▶
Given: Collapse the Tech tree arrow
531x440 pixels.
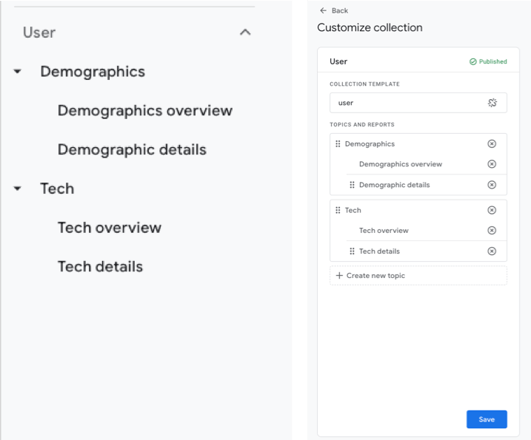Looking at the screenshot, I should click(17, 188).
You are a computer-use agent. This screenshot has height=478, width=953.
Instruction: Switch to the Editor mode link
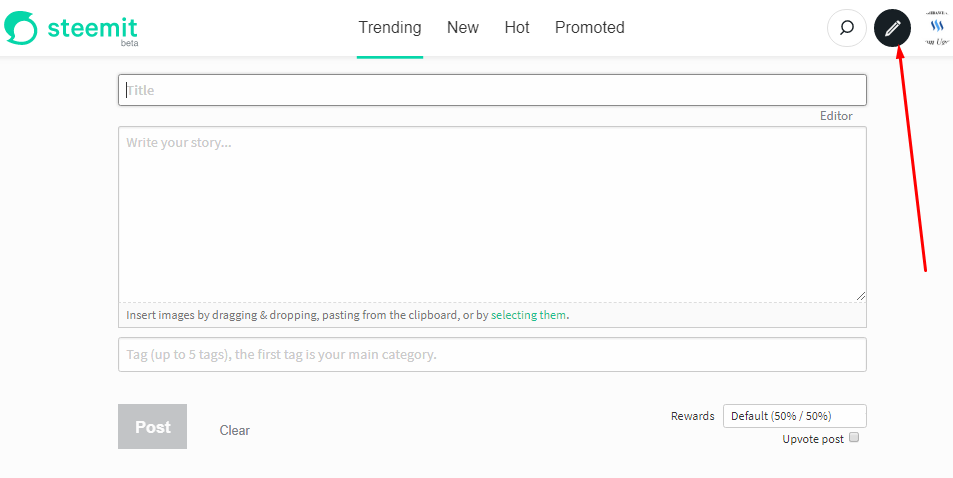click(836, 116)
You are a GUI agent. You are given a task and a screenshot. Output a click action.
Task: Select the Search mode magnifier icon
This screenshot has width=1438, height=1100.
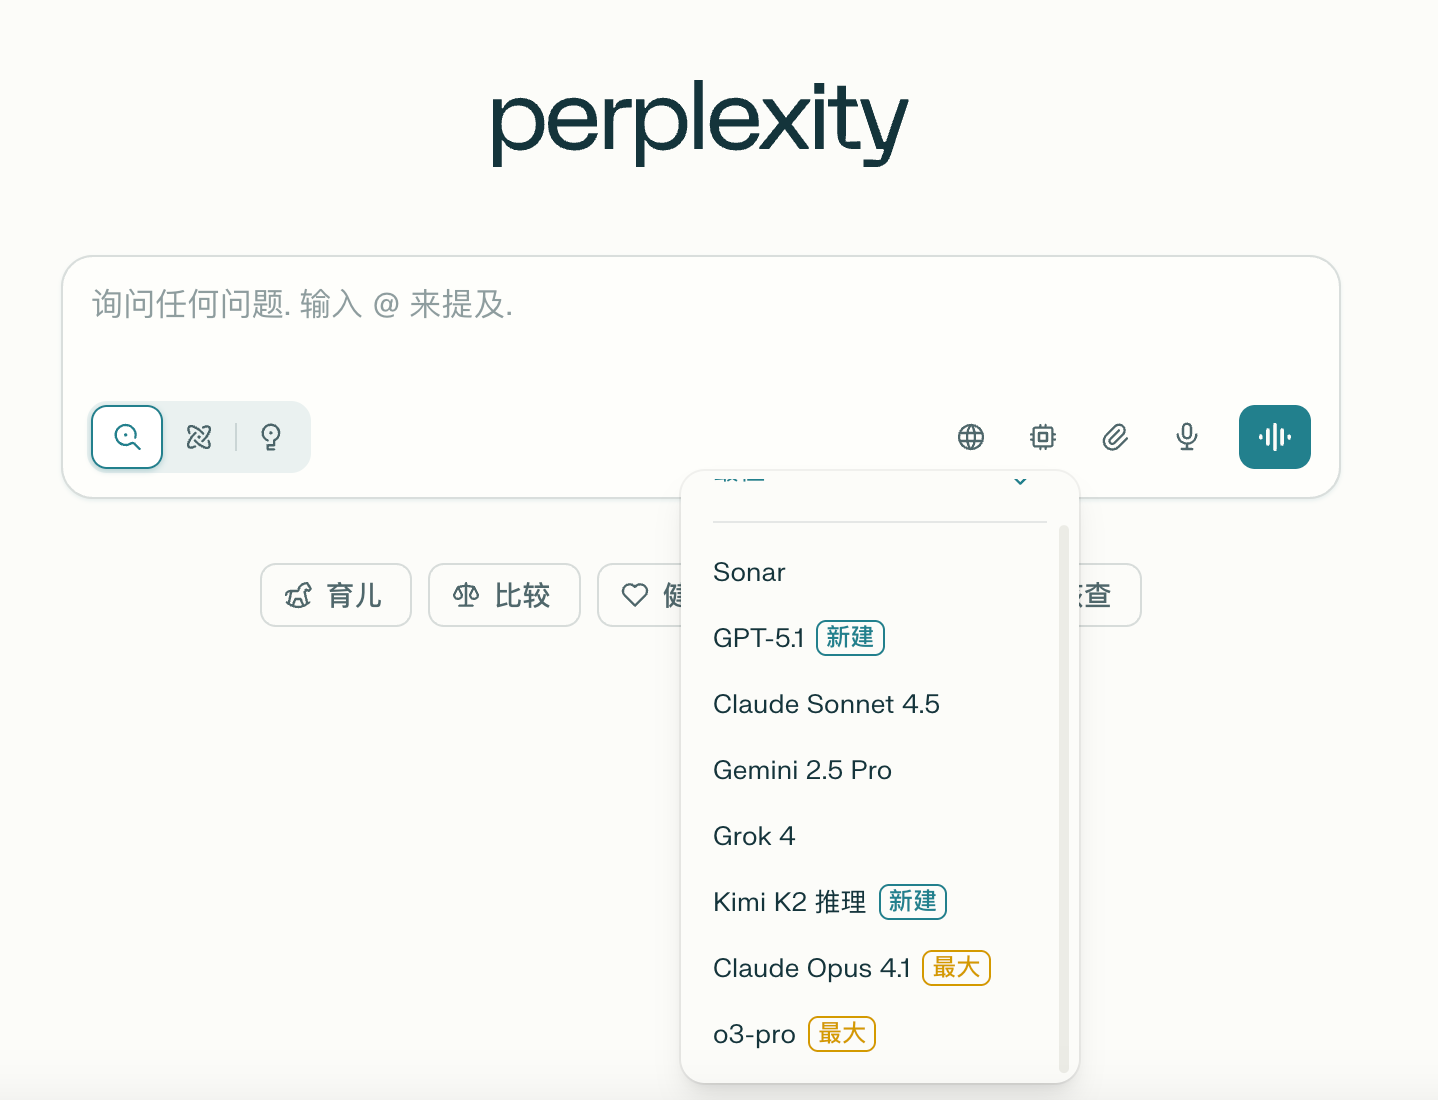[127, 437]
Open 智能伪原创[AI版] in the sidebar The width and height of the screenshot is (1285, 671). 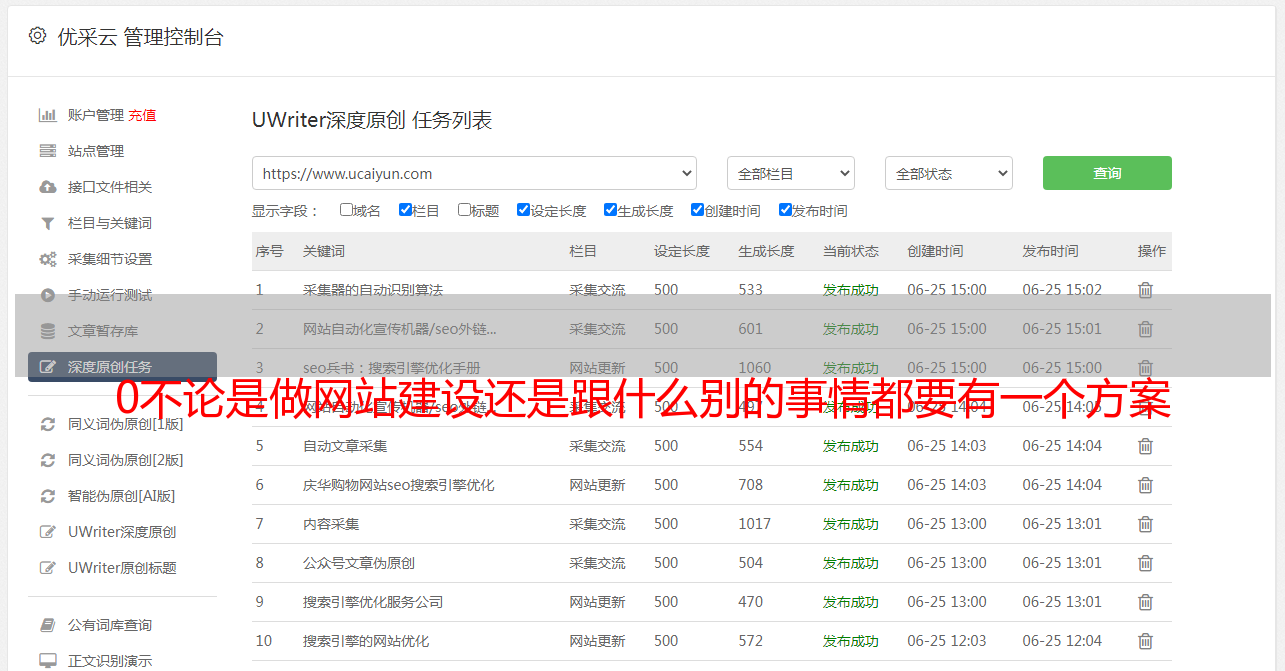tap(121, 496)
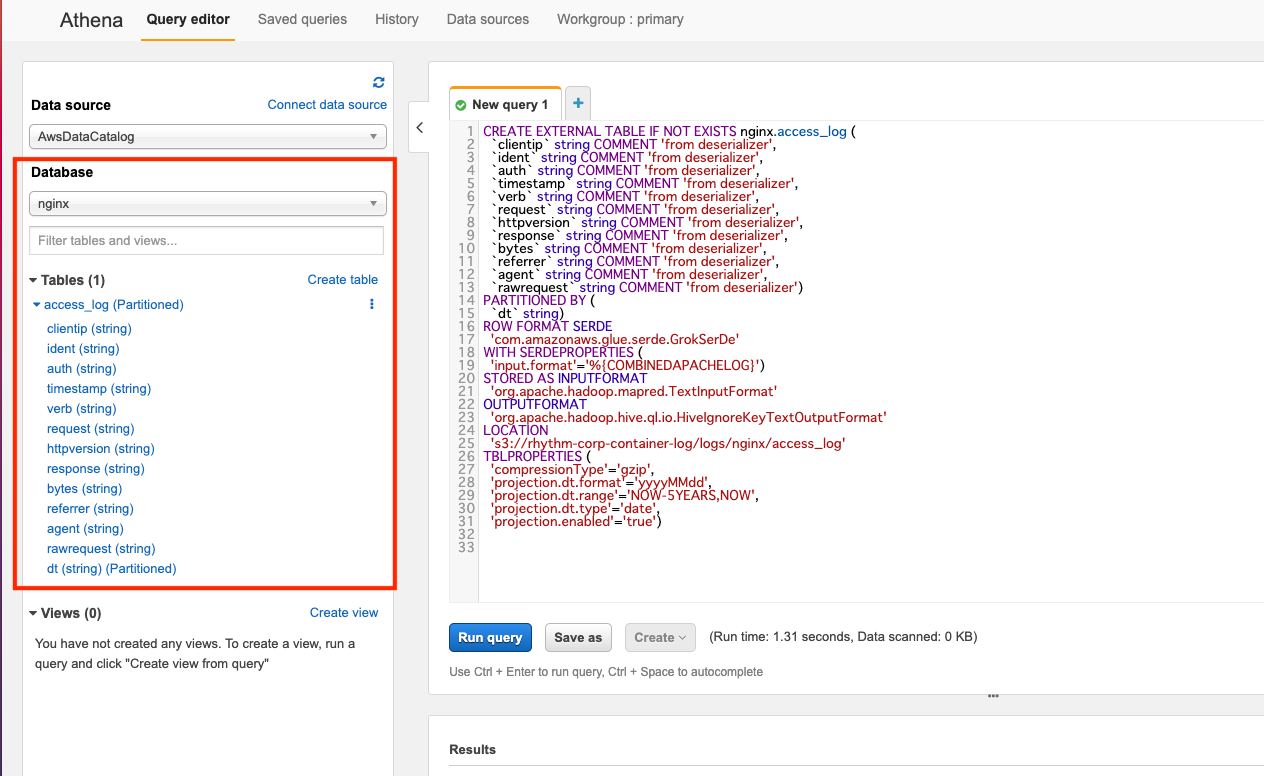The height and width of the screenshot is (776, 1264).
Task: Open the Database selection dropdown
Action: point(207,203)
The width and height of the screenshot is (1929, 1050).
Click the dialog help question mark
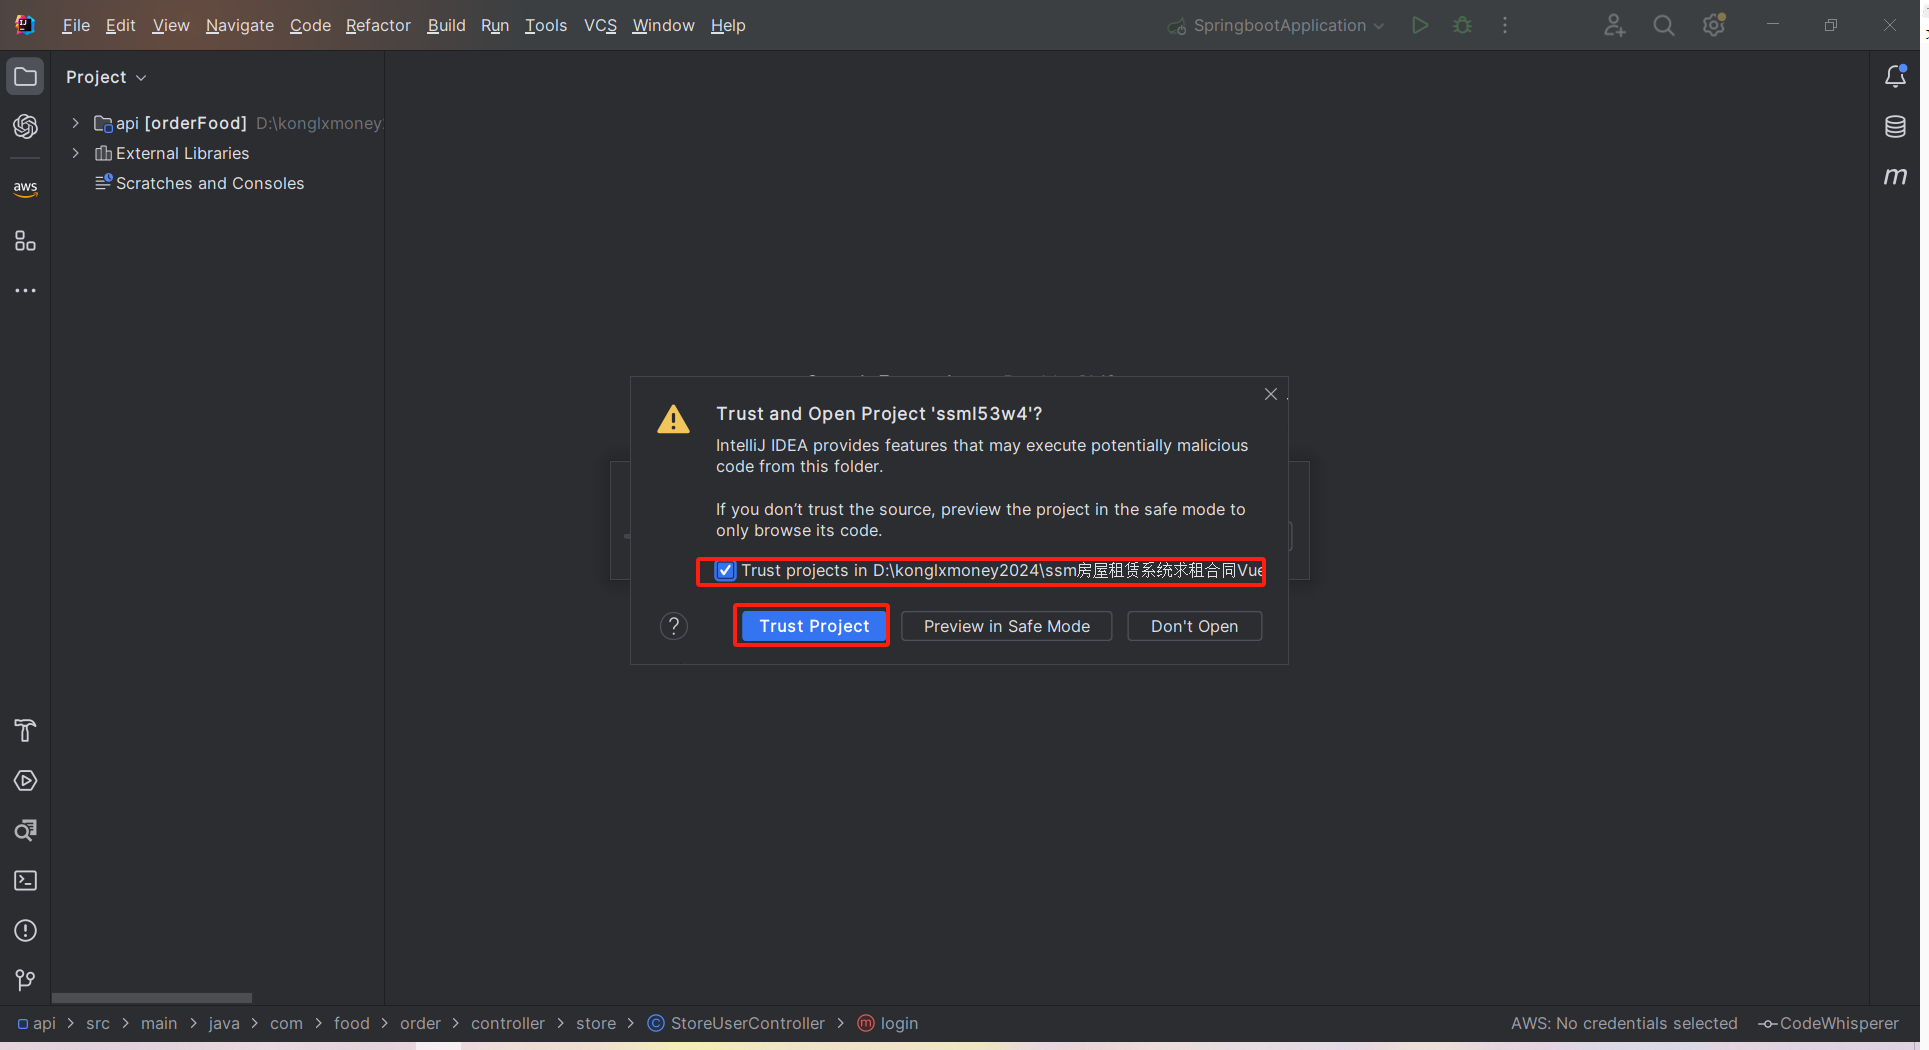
◀
## [EXERCISE BRIEF]
Starting at the line that contains "The width and height of the screenshot is (1929, 1050)." and continuing through the end of the entries, render each line as a string in a JSON list, skipping blank lines and leaving out the pictures.

## [TASK ANSWER]
[
  "The width and height of the screenshot is (1929, 1050).",
  "Click the dialog help question mark"
]